Appreciating this story may be a matter of personal taste and sense of humor. I am not among the people who find this sort of thing amusing or worth ten minutes of reading.
“The Devil’s Bloom” by David Cleden
“The Devil’s Bloom” ends this issue of SQ Mag on a strong note, another well-done piece of dark fantasy balancing against “Seeds of the Strangling Vine.”
Main character Jaran begins his story as a nightmarishly awful little boy, who ruins his sister’s initiation into adulthood with a carefully planned and executed prank. Jaran’s village practices a very physical religion; to confess and repent of their sins, villagers considered to be adults are taken by a priest into the woods, where they vomit up a thick black bile that has been filling up a pool for generations. Spying on his sister’s first confession after the fallout of his prank, Jaran learns this dark truth years before he is supposed to. He touches the stuff, which changes him into some sort of host or carrier. Now obsessed with the secret, he begins to ‘help’ villagers along in their need to confess, triggering fights, framing people of theft, and in general growing into a terrible person. At night, his skin transforms into something corpse-like.
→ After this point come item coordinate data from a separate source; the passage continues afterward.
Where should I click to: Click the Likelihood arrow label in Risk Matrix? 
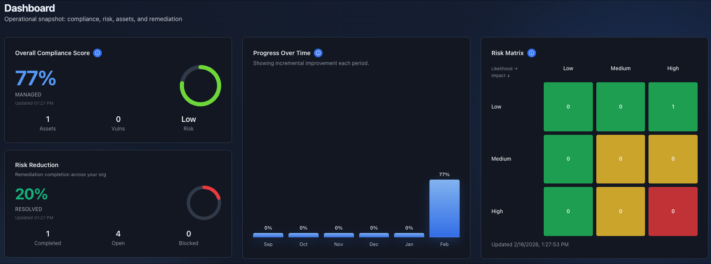pyautogui.click(x=504, y=68)
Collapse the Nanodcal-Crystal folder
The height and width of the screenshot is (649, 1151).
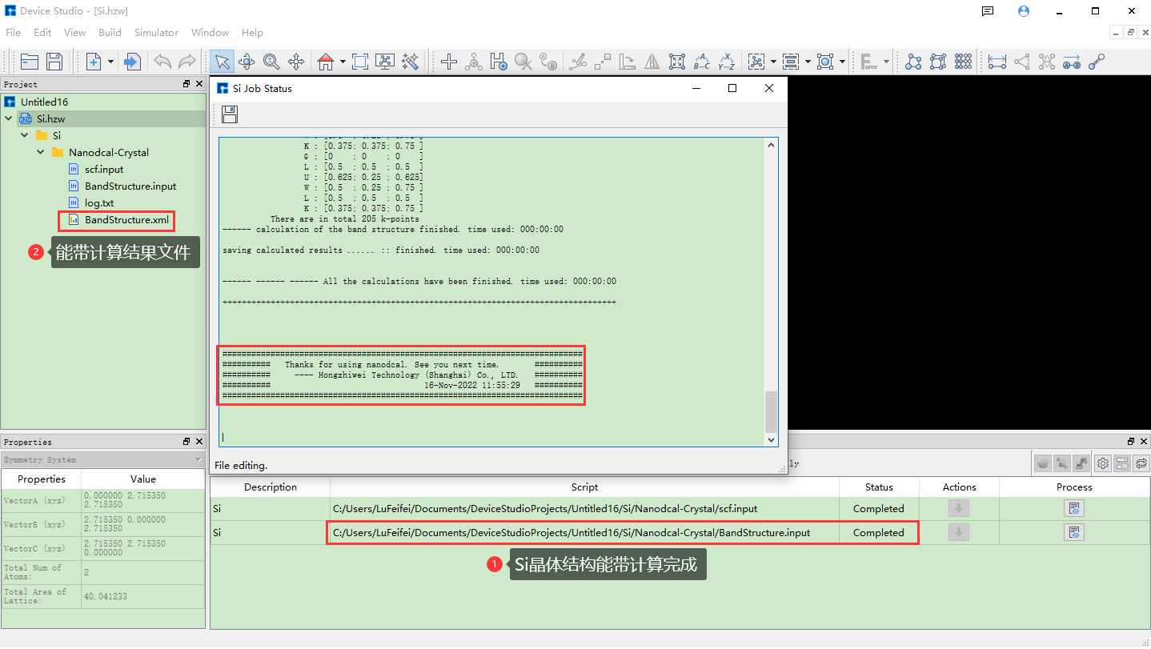pyautogui.click(x=41, y=152)
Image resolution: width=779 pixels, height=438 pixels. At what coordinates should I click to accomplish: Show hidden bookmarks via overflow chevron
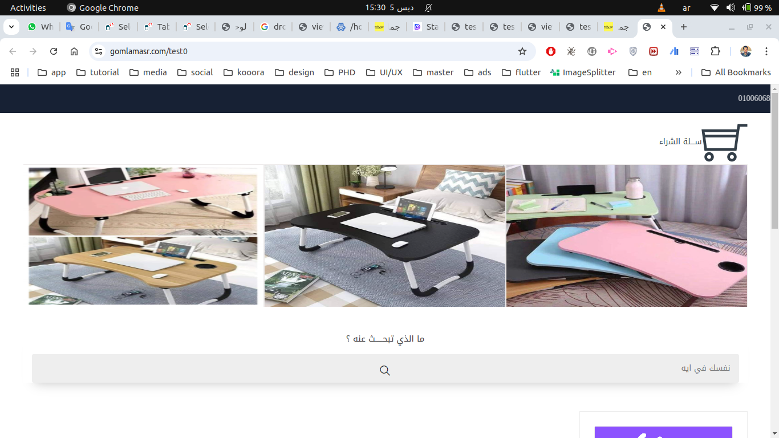tap(678, 72)
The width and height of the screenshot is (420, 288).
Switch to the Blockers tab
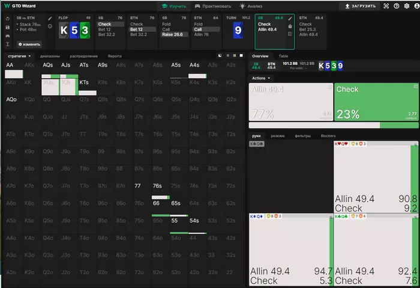[328, 136]
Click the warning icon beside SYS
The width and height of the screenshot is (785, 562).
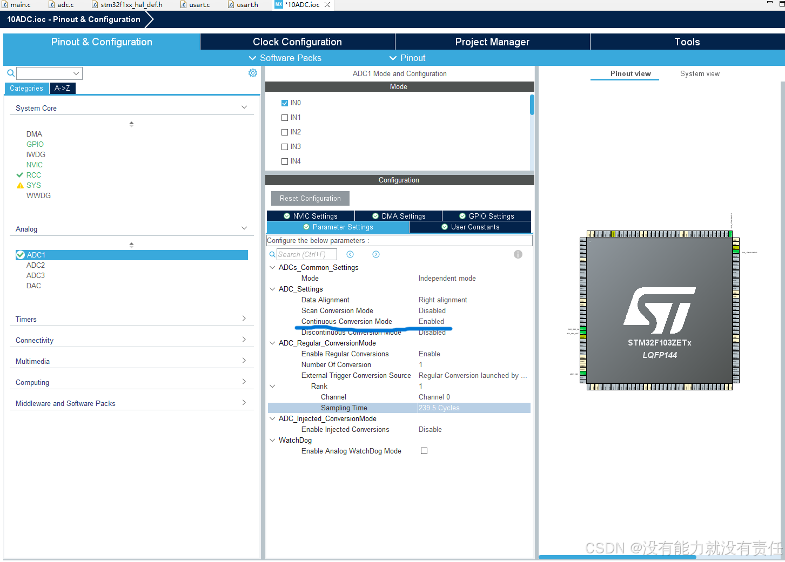(19, 185)
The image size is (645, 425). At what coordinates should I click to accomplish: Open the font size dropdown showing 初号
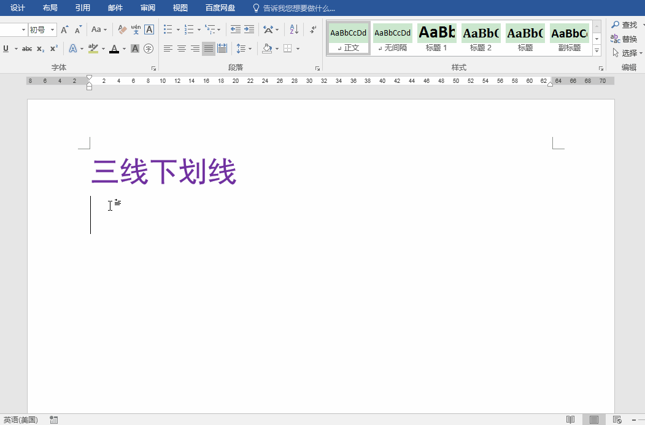pyautogui.click(x=42, y=29)
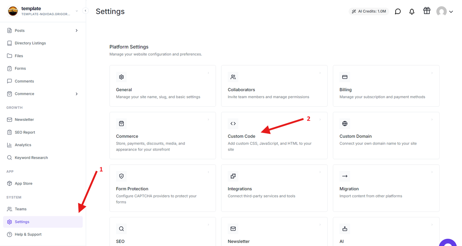Click the Migration arrow icon

click(x=345, y=176)
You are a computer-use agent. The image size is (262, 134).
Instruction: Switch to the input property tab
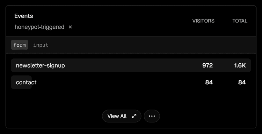[41, 45]
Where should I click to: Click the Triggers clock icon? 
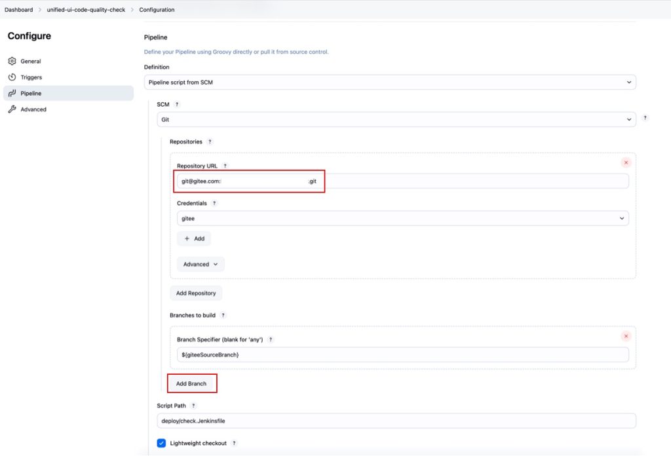coord(12,77)
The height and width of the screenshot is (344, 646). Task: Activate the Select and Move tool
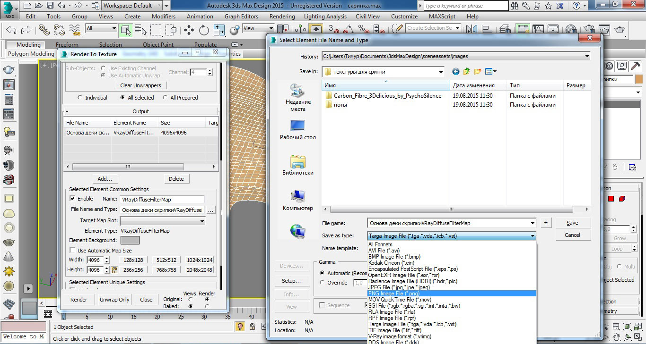[189, 30]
On the eve of his initiation into adulthood, Jaran runs away to avoid being confronted about any of the things he did not have to answer for as a child. He wanders for years, noticing slowly that every village he stays at changes for the worse, with more fighting and misery manifesting suddenly than the village had seen in years. Other villages do not practice his people’s faith, and have no priests to help them vomit away their sins. One day, years later, he decides to go home, having matured enough to feel ready for confession, wanting to free himself of his dark burden. But when he goes home, he finds the village gone, the pool of black bile dried up, and no priest to help him confess. He returns to wandering for long years.
“The Devil’s Bloom” is an interesting concept, with a story and character strong enough that I find myself wanting more of this world. Jaran, terrible human being that he is, is a fully-fleshed out character who spends his life wandering the world, seeking redemption. We see him grow and mature, becoming better than he was, until he finds hope again. I was immersed in his journey until the very end, and felt relieved at the conclusion. It’s worth reading.